[PROBLEM]: Pick out each line in the items below that contains the string "category", and copy those lines in full. Treat the match as case-sensitive.
* * *
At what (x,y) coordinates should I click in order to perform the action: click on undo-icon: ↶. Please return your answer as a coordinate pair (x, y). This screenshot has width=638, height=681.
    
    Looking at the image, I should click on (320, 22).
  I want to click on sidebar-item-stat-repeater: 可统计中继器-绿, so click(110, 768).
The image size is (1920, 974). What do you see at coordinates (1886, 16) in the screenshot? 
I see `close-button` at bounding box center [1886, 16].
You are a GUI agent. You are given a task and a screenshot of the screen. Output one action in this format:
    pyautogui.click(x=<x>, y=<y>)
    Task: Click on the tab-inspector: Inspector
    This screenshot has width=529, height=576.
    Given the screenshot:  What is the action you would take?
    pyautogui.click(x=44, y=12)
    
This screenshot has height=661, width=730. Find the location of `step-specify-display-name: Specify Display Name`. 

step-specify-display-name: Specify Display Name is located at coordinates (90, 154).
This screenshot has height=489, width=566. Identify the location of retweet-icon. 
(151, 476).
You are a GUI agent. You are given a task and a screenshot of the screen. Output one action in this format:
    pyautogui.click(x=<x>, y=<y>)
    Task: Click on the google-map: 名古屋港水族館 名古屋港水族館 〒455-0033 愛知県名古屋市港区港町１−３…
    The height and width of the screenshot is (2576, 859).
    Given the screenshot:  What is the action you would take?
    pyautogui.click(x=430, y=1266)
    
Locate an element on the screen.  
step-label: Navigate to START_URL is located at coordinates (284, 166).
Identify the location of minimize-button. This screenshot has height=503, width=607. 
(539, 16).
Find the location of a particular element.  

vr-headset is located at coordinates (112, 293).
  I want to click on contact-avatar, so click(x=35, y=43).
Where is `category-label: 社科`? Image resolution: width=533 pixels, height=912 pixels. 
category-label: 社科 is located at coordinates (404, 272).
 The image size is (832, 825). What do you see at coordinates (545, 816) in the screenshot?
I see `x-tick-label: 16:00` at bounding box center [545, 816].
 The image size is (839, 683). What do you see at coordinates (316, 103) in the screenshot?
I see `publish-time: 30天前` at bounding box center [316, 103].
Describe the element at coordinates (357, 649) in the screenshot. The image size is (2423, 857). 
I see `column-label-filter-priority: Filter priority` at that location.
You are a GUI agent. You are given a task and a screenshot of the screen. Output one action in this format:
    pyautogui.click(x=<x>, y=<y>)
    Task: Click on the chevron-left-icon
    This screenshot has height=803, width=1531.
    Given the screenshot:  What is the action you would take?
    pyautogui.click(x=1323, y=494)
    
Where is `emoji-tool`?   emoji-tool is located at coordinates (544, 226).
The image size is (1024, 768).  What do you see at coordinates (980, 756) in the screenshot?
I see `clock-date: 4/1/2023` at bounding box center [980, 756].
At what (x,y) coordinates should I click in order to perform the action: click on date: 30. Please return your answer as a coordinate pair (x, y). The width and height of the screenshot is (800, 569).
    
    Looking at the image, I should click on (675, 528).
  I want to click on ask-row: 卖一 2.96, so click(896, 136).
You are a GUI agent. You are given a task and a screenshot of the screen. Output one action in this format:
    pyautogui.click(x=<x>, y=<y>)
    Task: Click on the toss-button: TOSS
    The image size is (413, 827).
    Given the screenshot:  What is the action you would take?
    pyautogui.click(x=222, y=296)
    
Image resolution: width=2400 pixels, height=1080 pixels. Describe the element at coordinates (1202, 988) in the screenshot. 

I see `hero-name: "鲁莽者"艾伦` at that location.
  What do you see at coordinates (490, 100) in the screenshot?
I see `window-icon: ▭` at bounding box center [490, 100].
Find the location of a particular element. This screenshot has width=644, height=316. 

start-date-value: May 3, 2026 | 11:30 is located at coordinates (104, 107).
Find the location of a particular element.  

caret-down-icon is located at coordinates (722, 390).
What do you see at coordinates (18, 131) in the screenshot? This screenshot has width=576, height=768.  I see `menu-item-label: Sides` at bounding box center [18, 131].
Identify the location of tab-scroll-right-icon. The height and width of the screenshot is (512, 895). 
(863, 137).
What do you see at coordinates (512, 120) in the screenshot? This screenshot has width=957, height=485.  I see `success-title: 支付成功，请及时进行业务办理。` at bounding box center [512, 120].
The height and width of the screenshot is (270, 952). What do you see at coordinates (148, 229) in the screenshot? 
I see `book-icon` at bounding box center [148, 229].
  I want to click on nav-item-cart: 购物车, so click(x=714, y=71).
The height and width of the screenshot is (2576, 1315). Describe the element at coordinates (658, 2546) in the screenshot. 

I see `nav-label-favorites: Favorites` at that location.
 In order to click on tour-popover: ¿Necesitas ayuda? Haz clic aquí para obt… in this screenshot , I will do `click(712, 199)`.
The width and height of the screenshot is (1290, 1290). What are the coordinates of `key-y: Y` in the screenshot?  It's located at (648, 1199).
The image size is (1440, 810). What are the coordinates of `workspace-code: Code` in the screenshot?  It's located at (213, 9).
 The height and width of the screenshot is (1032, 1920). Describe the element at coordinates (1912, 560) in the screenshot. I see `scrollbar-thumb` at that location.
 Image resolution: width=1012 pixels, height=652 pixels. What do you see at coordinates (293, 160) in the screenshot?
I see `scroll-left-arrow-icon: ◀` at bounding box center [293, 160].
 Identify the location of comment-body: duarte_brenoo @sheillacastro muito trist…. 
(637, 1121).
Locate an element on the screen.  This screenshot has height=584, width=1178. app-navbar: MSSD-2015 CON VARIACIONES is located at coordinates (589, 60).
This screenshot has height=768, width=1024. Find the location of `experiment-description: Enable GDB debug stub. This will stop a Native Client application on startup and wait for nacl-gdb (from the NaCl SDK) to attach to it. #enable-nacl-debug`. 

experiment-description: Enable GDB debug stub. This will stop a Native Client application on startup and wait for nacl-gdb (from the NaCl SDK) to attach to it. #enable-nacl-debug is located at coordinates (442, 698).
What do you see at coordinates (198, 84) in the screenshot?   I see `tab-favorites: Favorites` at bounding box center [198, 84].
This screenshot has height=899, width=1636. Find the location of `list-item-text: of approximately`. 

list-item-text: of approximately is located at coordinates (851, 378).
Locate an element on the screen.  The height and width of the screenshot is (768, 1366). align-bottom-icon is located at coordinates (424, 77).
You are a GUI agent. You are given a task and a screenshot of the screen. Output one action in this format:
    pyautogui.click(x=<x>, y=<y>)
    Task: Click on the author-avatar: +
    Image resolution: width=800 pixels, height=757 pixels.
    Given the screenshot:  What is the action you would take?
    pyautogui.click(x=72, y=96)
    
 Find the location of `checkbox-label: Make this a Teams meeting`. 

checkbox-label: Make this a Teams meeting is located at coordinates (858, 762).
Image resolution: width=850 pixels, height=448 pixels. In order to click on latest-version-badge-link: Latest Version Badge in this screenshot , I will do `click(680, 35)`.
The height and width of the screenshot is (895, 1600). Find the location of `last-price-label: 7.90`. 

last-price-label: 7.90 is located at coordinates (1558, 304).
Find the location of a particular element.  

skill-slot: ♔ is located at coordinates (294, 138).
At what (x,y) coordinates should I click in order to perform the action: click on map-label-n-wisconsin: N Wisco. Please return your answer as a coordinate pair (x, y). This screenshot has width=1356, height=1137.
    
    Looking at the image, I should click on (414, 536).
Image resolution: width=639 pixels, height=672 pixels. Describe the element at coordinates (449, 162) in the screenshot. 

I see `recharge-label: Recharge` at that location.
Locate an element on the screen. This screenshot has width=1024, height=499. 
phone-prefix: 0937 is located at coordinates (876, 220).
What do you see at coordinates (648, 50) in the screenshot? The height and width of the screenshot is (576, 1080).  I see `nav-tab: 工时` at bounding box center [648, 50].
* * *
[REPLY]:
Where is `category-label: 社科`? Image resolution: width=533 pixels, height=912 pixels. 
category-label: 社科 is located at coordinates (404, 272).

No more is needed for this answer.